Phillip Mehrtens was kidnapped by fighters from the West Papua National Liberation Army (TPNPB) on Feb.

7 last year after landing a Susi Air plane in the remote Nduga regency. Five local passengers were released and the plane was set alight. “In order to protect humanity and ensure human rights, the Management of the Central Headquarters of the National Command, the West Papua National Liberation Army (TPNPB) will return the pilot Philip Max Martherns [sic] to his family through the Jurisdiction of the Secretary General of the United Nations,” the TPNPB’s Maj.

Gen. Terianus Satto said in a statement. The statement did not give details on the procedure or when Mehrtens would be released. On Monday, the New Zealand government appealed for the separatists to free him “immediately and without harm.” “Let me be absolutely clear.

There can never be any justification for hostage taking,” Foreign Minister Winston Peters said, highlighting concerns over the amount of time Mehrtens had been held for.
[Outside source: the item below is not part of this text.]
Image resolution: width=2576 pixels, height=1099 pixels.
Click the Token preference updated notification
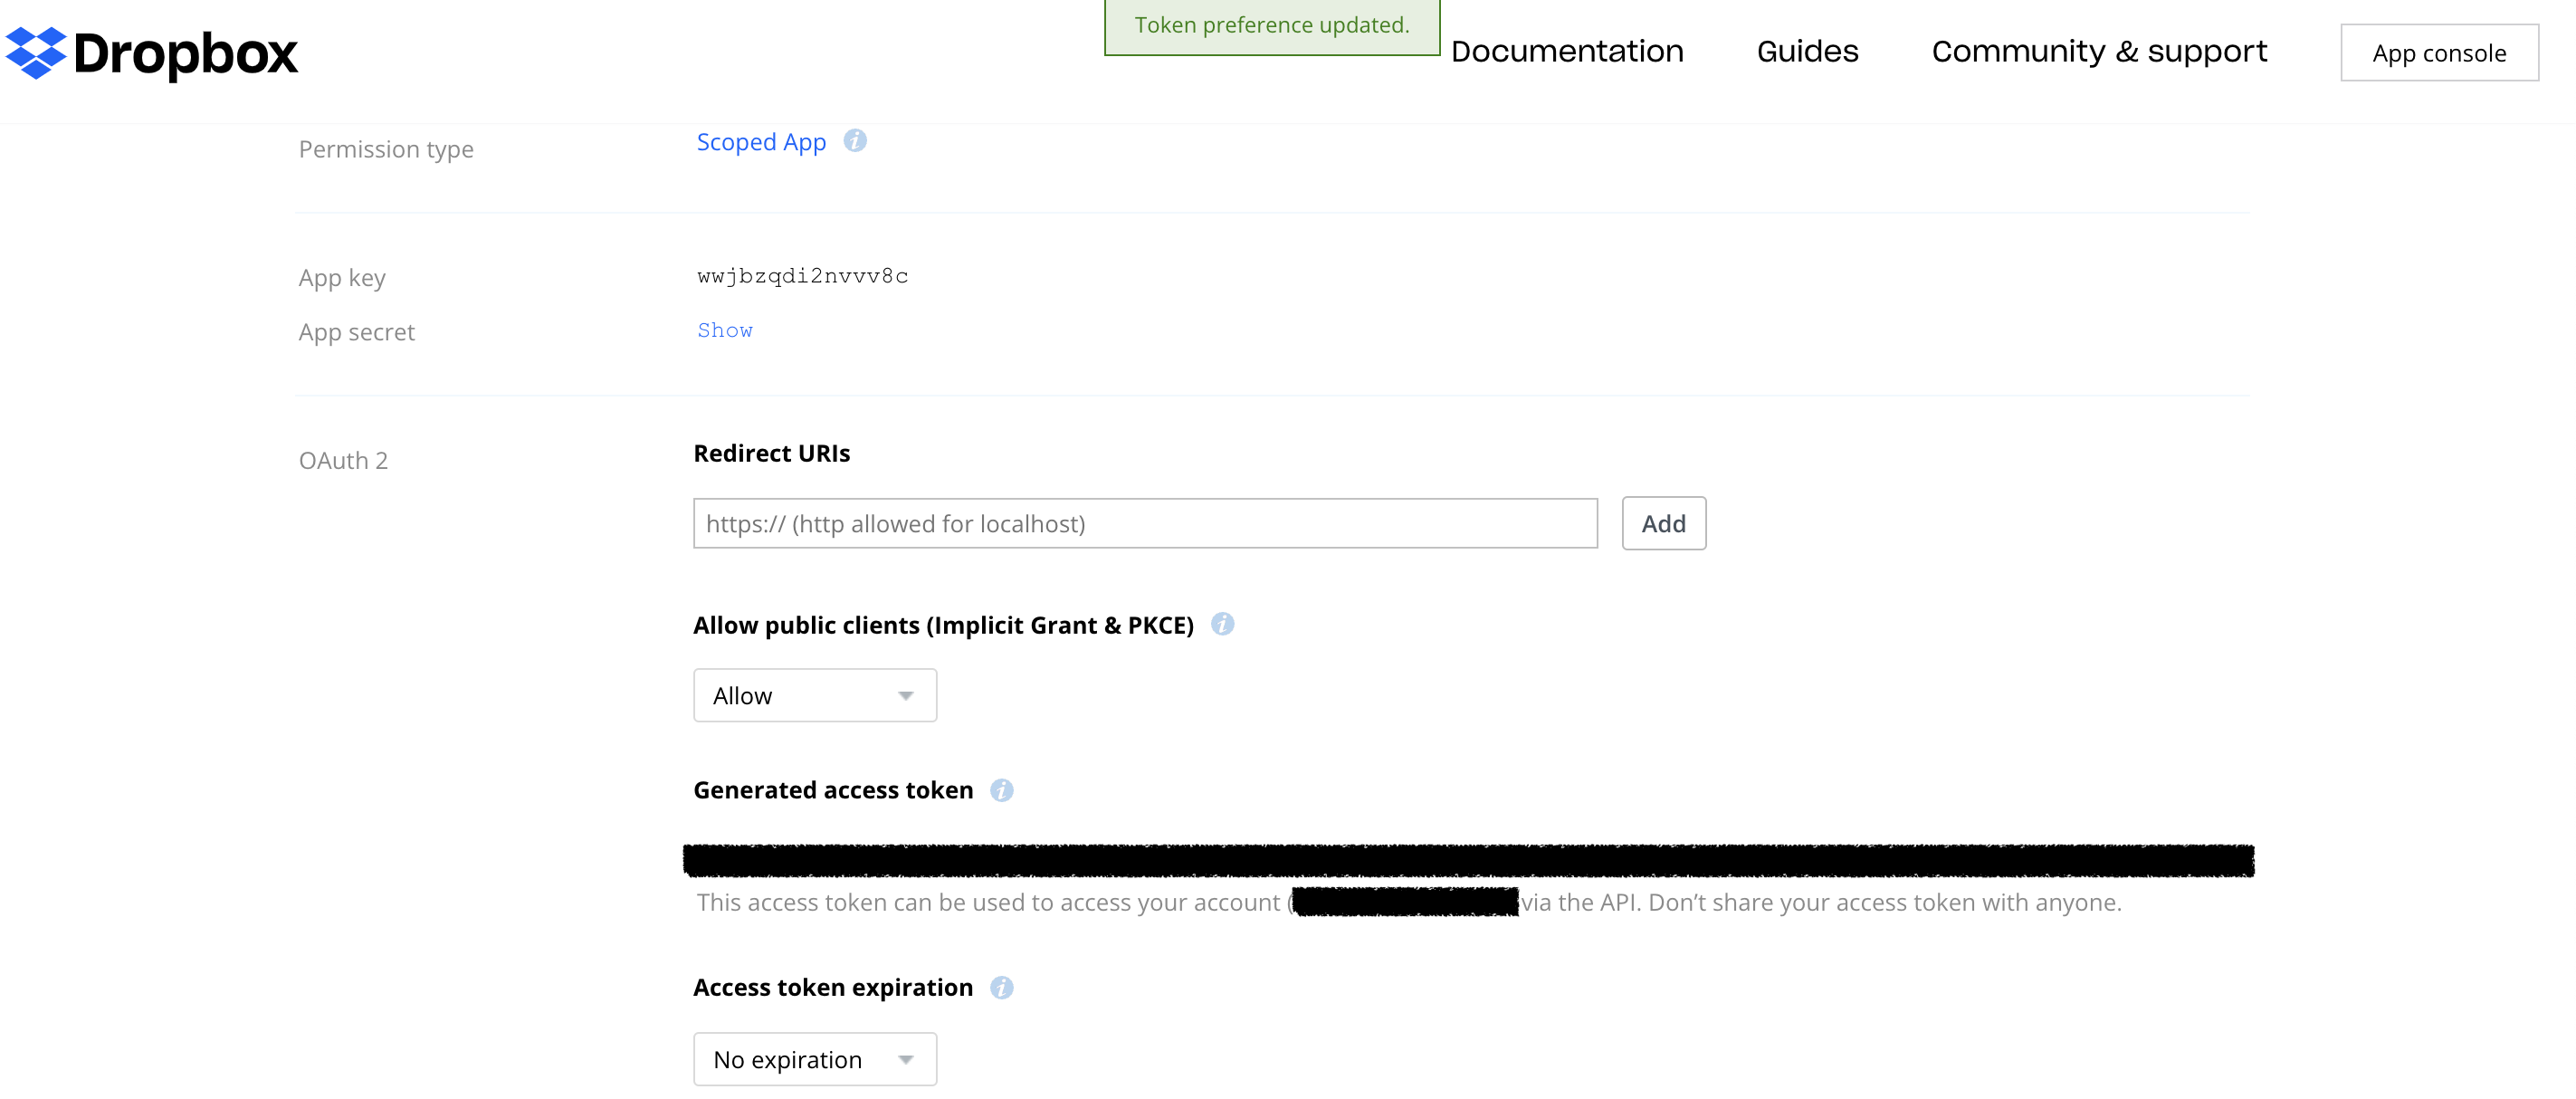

The TPNPB command holding him has long demanded that Indonesia and the international community recognize Papua’s independence in exchange for Mehrtens’ release.

However, a statement released by the TPNPB headquarters on Saturday appeared to reveal internal differences with the local command holding the New Zealander. “It is important to free this New Zealand pilot immediately,” the headquarters said, adding that the demand for recognition of independence was unrealistic.

“There is no history in this world that any country has ever been independent in exchange for… [a] hostage,” it said, adding that Mehrtens “should not be used as a bargaining position for high-level political negotiations.” It also expressed concerns over potential blame from the international community if the pilot died in its custody.

Mehrtens has appeared in various videos and photos released by his captors over the past year, including on Nov. 21 when the rebels again demanded Papua’s independence be recognized or else the pilot would be shot dead.
Rich in natural resources, Papua, in the east of the western half of the island of New Guinea, has been the scene of a low-intensity armed conflict between the central Indonesian state and secessionist movements since the region came under the control of Jakarta in 1969.